Divide and conquer recursive solution for making change

Question

I'm trying to implement a divide and conquer program that when given a coin set c = {c0, c1,...,cn} and an amount A, it finds how many different ways A can be paid, as well as how many times the function was recursed through.

My thought is to do something like this:

callsMade = 0
coins = [1,5,10,25]

def makeChange(A, c):
    global callsMade
    callsMade += 1
    if(A == 0):
        return 1
    if(A < 0):
        return 0
    combos = 0
    for i in range(len(coins)):
        combos += makeChange(A - coins[i], i)
    return combos

Where A is the amount being passed in and c = len(coins)-1. Though, this snippet of code doesn't behave as I expect it to. My thought process is to loop through the array of coins, subtracting the current amount by the coin in that position of the array and recursively call the makeChange function with the lower amount and next coin in the array, then increment the global callsMade by 1 each time.

Using the coinset = [1,5,10,25] and amount A = 200, the amount of combinations should be 1463 with around 1500 calls made.

Answer 1

The basic idea is right, but you need to consider some issues with the recursion and what you want to count as a correct answer.

If you start simply, you can ask how many combinations of [1,5,10,25] should equal 6:

Should it be 3:
[1, 1, 1, 1, 1, 1], [5, 1], [1, 5]?
or 2:
[1, 1, 1, 1, 1, 1], [1, 5]?

Two makes the most sense to me. To do this you need to pass a subset of your coins array back to the recursion so when you are in the for loop looking at 5 you don't consider [5, 1] again — presumable you've already counted [1, 5] at this point. Instead of passing the unused c parameter, pass in a coins list.
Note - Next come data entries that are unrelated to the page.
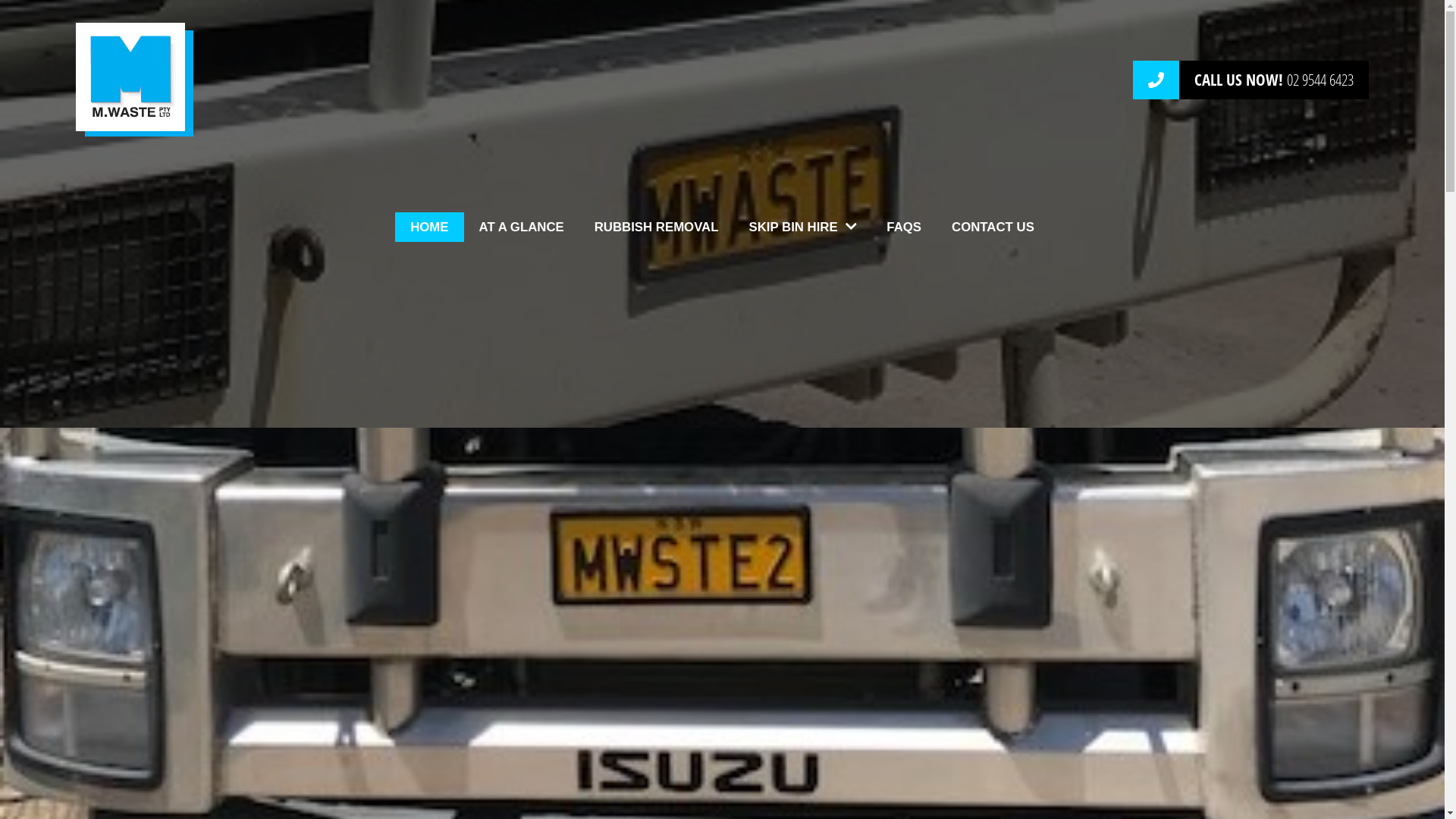
FAQS Element type: text (903, 226)
CALL US NOW!
 02 9544 6423 Element type: text (1250, 79)
HOME Element type: text (429, 226)
SKIP BIN HIRE
TOGGLE DROPDOWN Element type: text (802, 226)
CONTACT US Element type: text (992, 226)
RUBBISH REMOVAL Element type: text (656, 226)
AT A GLANCE Element type: text (521, 226)
Given the description of an element on the screen output the (x, y) to click on. 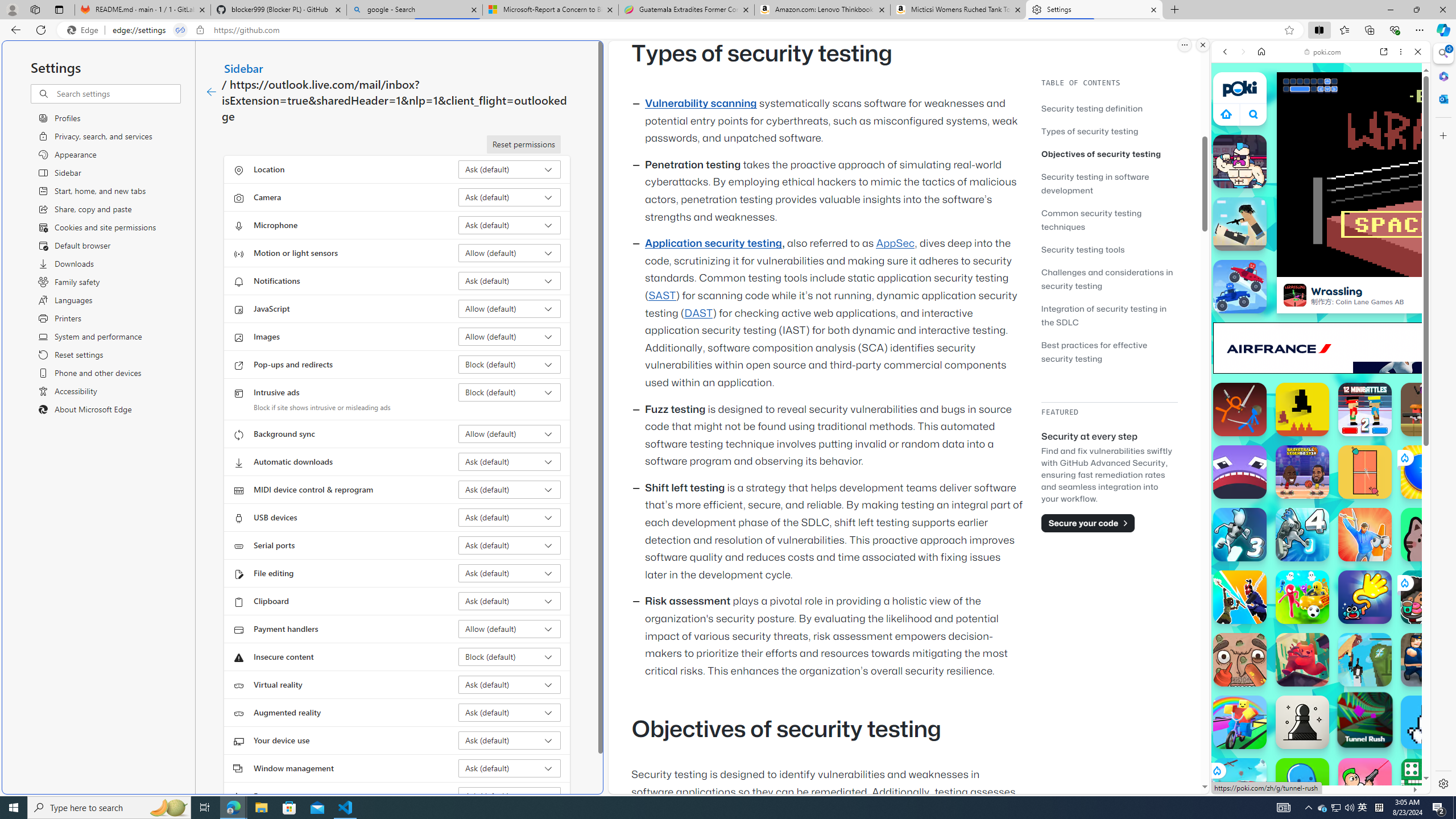
Classic Chess (1302, 722)
Car Games (1320, 267)
SUBWAY SURFERS - Play Online for Free! | Poki (1315, 765)
Temple of Boom Temple of Boom (1427, 409)
Sidebar (243, 67)
G-Switch 4 G-Switch 4 (1302, 534)
Poor Bunny Poor Bunny (1427, 722)
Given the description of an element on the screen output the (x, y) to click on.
Then manage that list in the loop. Here I've added an extra parameter cur to collect the combinations just to help check the work. You don't need that if you just want the count.

def makeChange(A, coins, cur = None):
    ''' This will also collect the combinations to check the work'''
    if cur is None:
        cur = []
    global callsMade
    callsMade += 1
    if(A == 0):
        print(cur)
        return 1
    if(A < 0):
        return 0
    combos = 0
    for i, coin in enumerate(coins):
        if coin > A: # don't bother if coin is too big
            continue
        # pass a subset of the list into recursion
        combos += makeChange(A - coin, coins[i:], cur + [coin])
    return combos

coinset = [1,5,10,25]
A = 10
makeChange(A, coinset)

Result:

[1, 1, 1, 1, 1, 1, 1, 1, 1, 1]
[1, 1, 1, 1, 1, 5]
[5, 5]
[10]
Out[456]:
4

Setting A to 200 shows 1463 combinations.

Answer 2

The recurrence relation looks something like this (I removed the calls counter for brevity):

def makeChange(A, coins, k=0):
    if A == 0: return 1
    if A <  0: return 0
    return sum(makeChange(A - coins[i], coins, i) for i in range(k, len(coins)))

I.e., you do not consider coins that are smaller than those you have already taken, otherwise you will get combination like [1, 1, 5] and [1, 5, 1] and so on. With this, I get 1463 combinations for makeChange(200, (1,5,10,25)) with a total of 111491 calls -- a bit more than what you expected.

Note that this function will calculate many combinations more than once. E.g., you can reach A=194 by [1,5] or by [1,1,1,1,1,1], and so on, but the result for makeChange(194, coins, k=1) is the same for both ways. You can use functools.lru_cache to automatically memoize those values. This way, you get the same result after just 801 calls.

@functools.lru_cache(None)
def makeChange(A, coins, k=0):
    # same as above

(For memoization, you have to include the coins as a parameter (as a tuple, not a list, in order to be hashable), otherwise it would reuse the result for a different set of coins.)